Ante la sorpresa del rechazo ?que no significaba renunciar a la paz-, se reanudaron las negociaciones y se firmó un nuevo acuerdo final el 12 de noviembre del mismo año. La nueva redacción difiere tan poco de la anterior que únicamente, debido al clamor general, introduce claras llamadas de atención a la reparación de las víctimas, aspecto que se ninguneaba en la redacción primitiva. La ONU es la encargada de expedir a cada uno de los guerrilleros que entregue su arma un certificado que sirva de salvoconducto para ingresar en la legalidad y, a la vez, le facilite la posibilidad de afiliarse a un partido político. Se establece en el nuevo acuerdo la creación de una jurisdicción especial para la paz que se encargará de estudiar, uno por uno, las posibles responsabilidades de los combatientes en su actividad guerrillera. El desarrollo de la normativa relativa a estos tribunales está tan en el aire, y presenta tanta demora, que nadie confía en su efectividad.

Su empeño por entregar sólo la mitad del armamento, la ausencia expresa de cualquier referencia al arrepentimiento y el perdón, unido al dilatado empleo que del narcotráfico hacen no pocos movimientos terroristas para poder subsistir, hacen que, hoy por hoy, el pueblo colombiano no se muestre tan optimista como alguna propaganda internacional quiere proclamar. El tiempo nos dirá si las armas que faltan volverán a ser usadas algún día en la selva colombiana. Ojalá nos equivoquemos.

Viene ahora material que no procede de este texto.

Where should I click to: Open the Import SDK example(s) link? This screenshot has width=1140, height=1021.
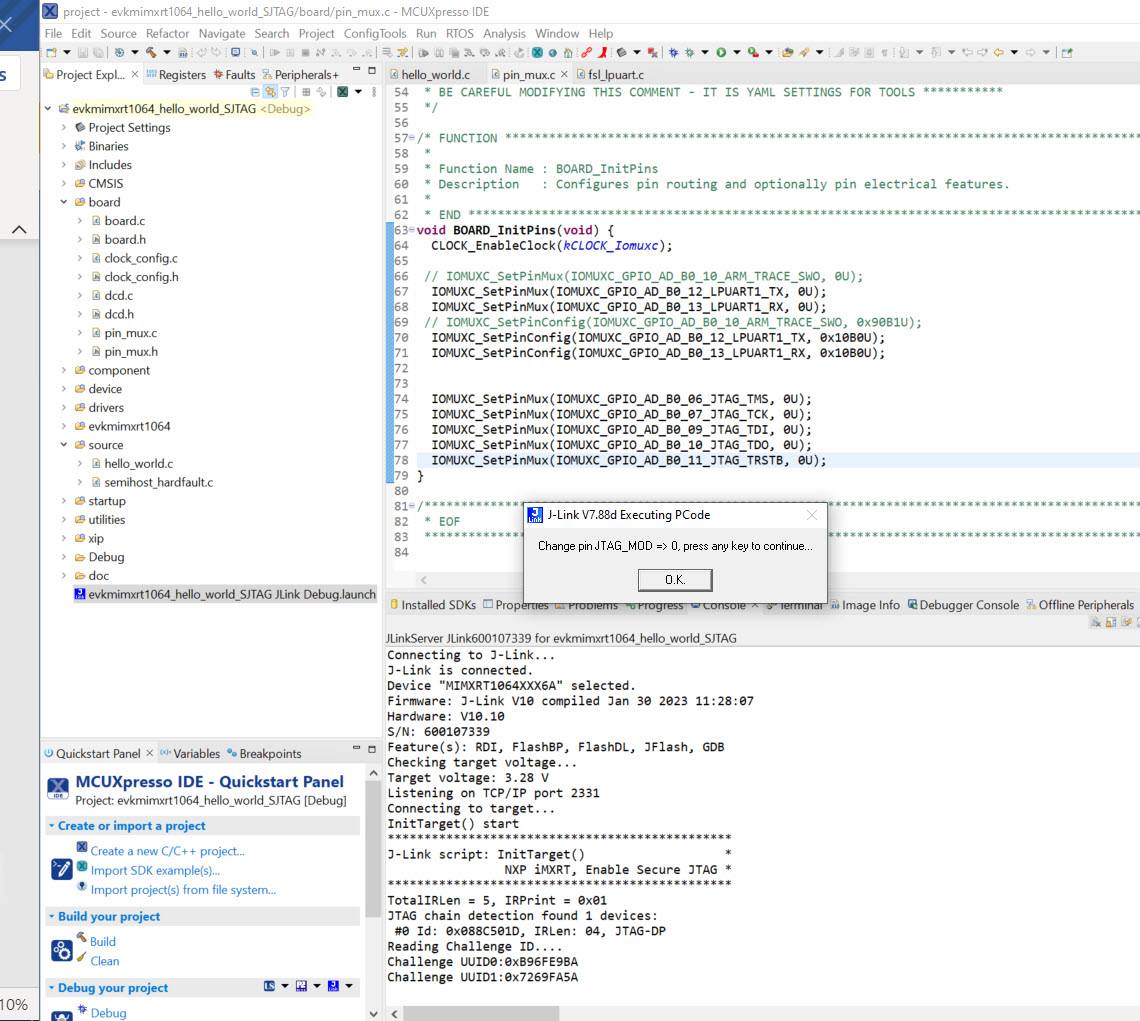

Por desgracia, esta película ya la hemos visto en España. Organizaciones terroristas que basaron su lucha en el terror, llevándose por delante la vida de muchos inocentes, que no dudaron en acudir a la extorsión, el atraco y el secuestro para garantizar su subsistencia, se negaron una y otra vez a deponer las armas y someterse a la acción de la justicia. Solamente, cuando el conflicto se prolongó más de lo esperado, sus asesinos acabaron en las cárceles y sus objetivos se alejaron más, entonces si accedieron a entablar negociaciones con el Estado, sin ningún asomo de arrepentimiento, insistiendo en no entregar todas las armas y, sobre todo, exigiendo la impunidad de todos sus miembros, incluidos los presos. Algunos compañeros de viaje están ya en cargos electos.

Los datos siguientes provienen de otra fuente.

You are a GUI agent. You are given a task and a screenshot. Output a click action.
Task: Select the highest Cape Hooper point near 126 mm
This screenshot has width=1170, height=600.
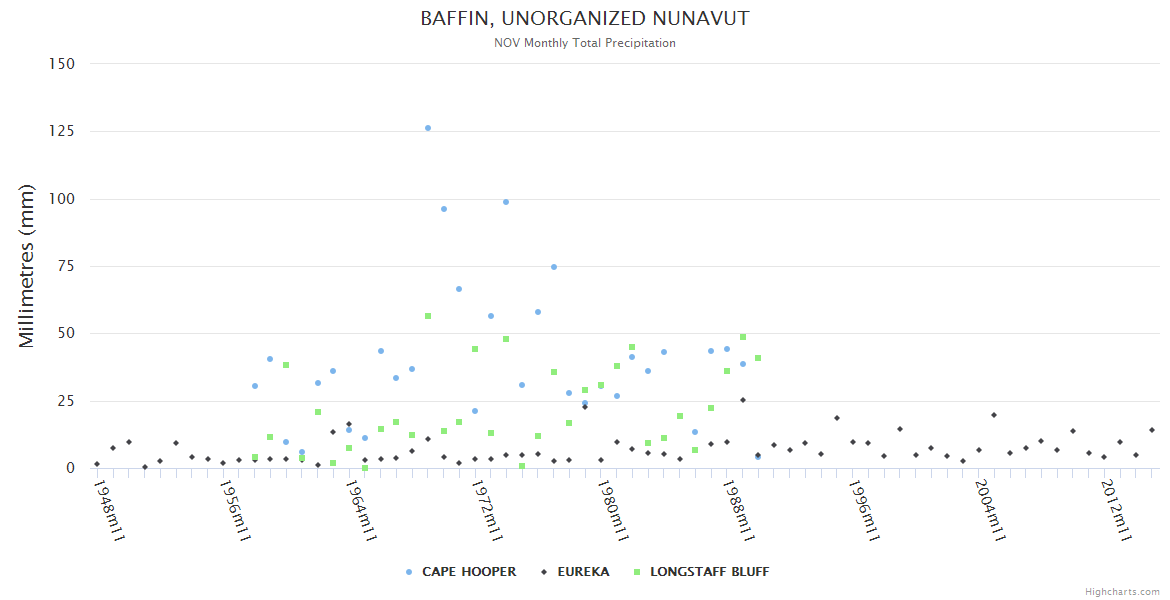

Lo triste del caso es que siempre hay algún político dispuesto a sentarse, de igual a igual, a negociar con los terroristas -casi siempre negándolo- Otras veces se dedican a negar un homenaje a las víctimas, a pesar de tenerlas entre sus propios compañeros. La paz adquiere su máximo valor cuando no se disfruta, pero también se padece cuando se alcanza a cualquier precio.